В большинстве случаев мутации влияют на экспрессию или структуру генов, что проявляется в снижении количества или в изменении структуры белкового продукта, а следовательно, и его функциональной активности. Иногда снижение или полное отсутствие белка является результатом мутаций в регуляторных участках генов (области CpG-островков в промоторах).
|
Мутации в половых клетках передаются по наследству и могут проявляться в фенотипе потомства в виде наследственной болезни, связанной со структурным и функциональным изменением белка. Мутации в соматических клетках вызывают, как правило, различные функциональные нарушения.
Амплификация генов, независимые мутации в копиях и рекомбинации приводят к дивергенции (расхождению) свойств соответствующих белков. Результатом этих процессов является изменение генома в филогенезе и образование семейств родственных белков.
Аллельные варианты одного гена, занимающие в хромосомах гомологичные локусы, кодируют белки с близкой аминокислотной последовательностью и функциями - полиморфные разновидности одного и того же белка. Каждый индивидуум может иметь только два варианта любого белка, тогда как в популяции число вариантов может быть огромно. Так, по всем аллелям НЬА популяция людей образует более 600 генетически различающихся групп. Полиморфизм белков настолько велик, что можно говорить о биохимической индивидуальности каждого человека.
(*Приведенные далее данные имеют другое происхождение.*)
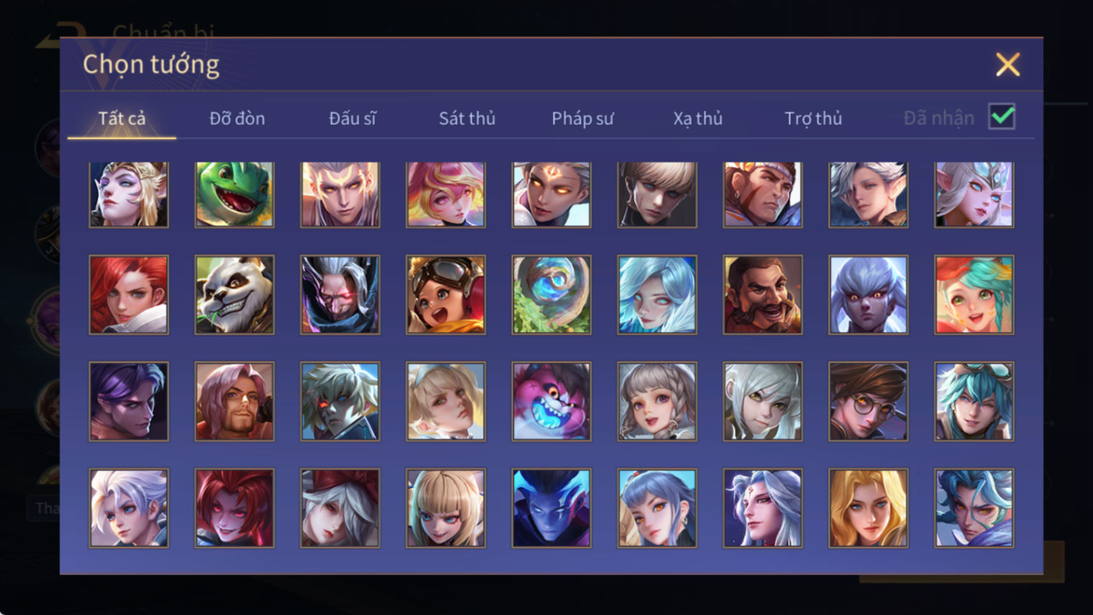The image size is (1093, 615).
Task: Select the masked red-eyed hooded hero
Action: [x=340, y=295]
Геномы всех людей, за исключением однояйцовых близнецов, различны.
Этнические и индивидуальные различия геномов обусловлены мутациями, приводящими к генетическому полиморфизму.
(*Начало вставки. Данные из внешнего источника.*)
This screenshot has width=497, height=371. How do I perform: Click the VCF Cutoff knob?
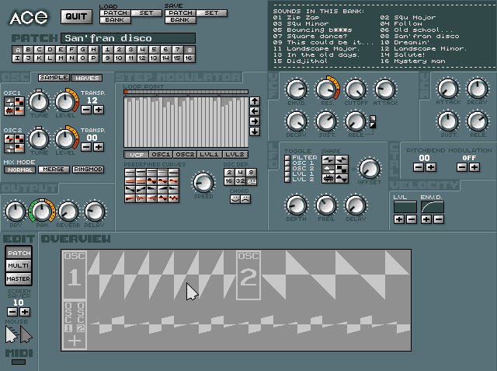coord(356,89)
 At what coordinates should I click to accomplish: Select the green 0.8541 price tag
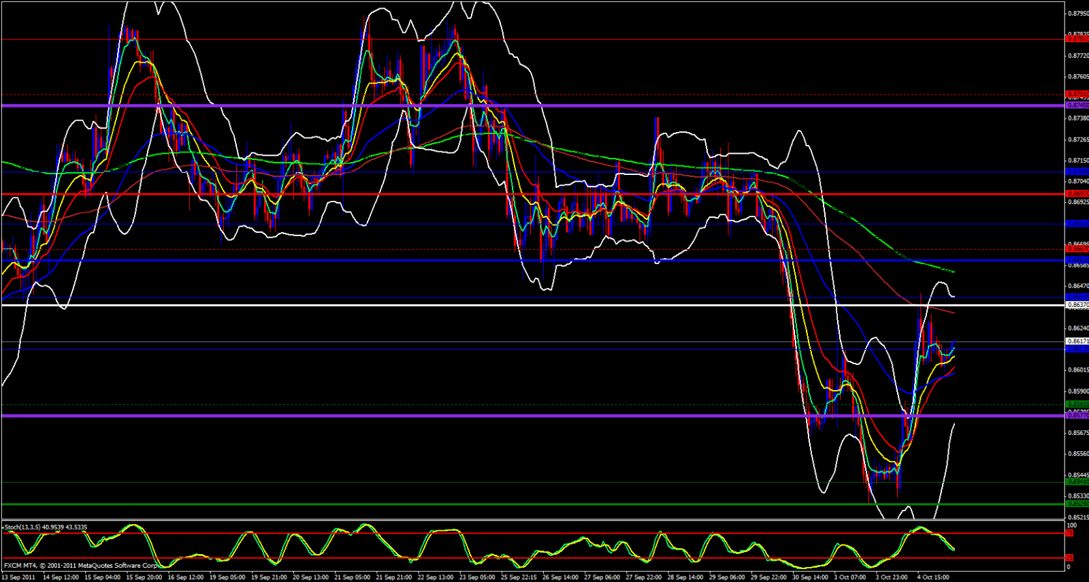[1077, 481]
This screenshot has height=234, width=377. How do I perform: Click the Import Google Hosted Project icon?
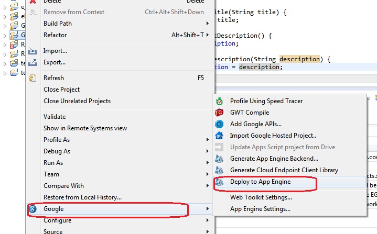tap(220, 136)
Генетический полиморфизм может быть качественным, когда происходят замены нуклеотидов, либо количественным, когда в ДНК варьирует число нуклеотидных повторов различной протяженности. Генетический полиморфизм встречается как в интронных, так и в экзонных последовательностях молекулы ДНК.
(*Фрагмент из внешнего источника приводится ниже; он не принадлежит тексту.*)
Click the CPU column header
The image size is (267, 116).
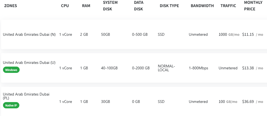(x=65, y=6)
Поскольку наша внешняя и внутренняя индивидуальность - продукт деятельности наших генов, то можно утверждать, что существует большая вариабельность человеческих геномов. Генетический полиморфизм характеризуется на молекулярном уровне небольшими отклонениями в нуклеотидных последовательностях ДНК, которые совместимы с нормальной функцией организма в онтогенезе, но приводят к определенным вариациям в структуре белков и таким образом формируют биохимическую индивидуальность каждой личности.
|
Все люди отличаются друг от друга индивидуальными реакциями на внешние факторы окружающей среды, инфекции, особенности диеты, токсины и лекарственные препараты. Все это - результат множественного полиморфизма, связанного с наличием множественных форм (изоформ) ферментов детоксикации. У некоторых людей проявляется непереносимость лактозы (неспособность употреблять свежее молоко), повышенная чувствительность к соланину - гликозиду клубней зеленого картофеля, ингибирующему фермент псевдохолинэстеразу. Существуют этнические различия в чувствительности к алкоголю, обусловленные высоким уровнем мутаций в гене алкогольдегидрогеназы у лиц монголоидной расы. Известны семьи, предрасположенные к диабету, атеросклерозу, заболеваниям легких, сердца, почек, психическим отклонениям или с высокой склонностью к онкологии (результат полиморфизма ферментов детоксикации, рецепторов и белков, регулирующих клеточный цикл).
Эти различия между людьми являются результатом генетического разнообразия человека, т.е. наличия у каждого из нас неповторимого набора генов (генома), составляющего наследственную основу биохимической индивидуальности человека и проявляющегося при определенных условиях окружающей среды.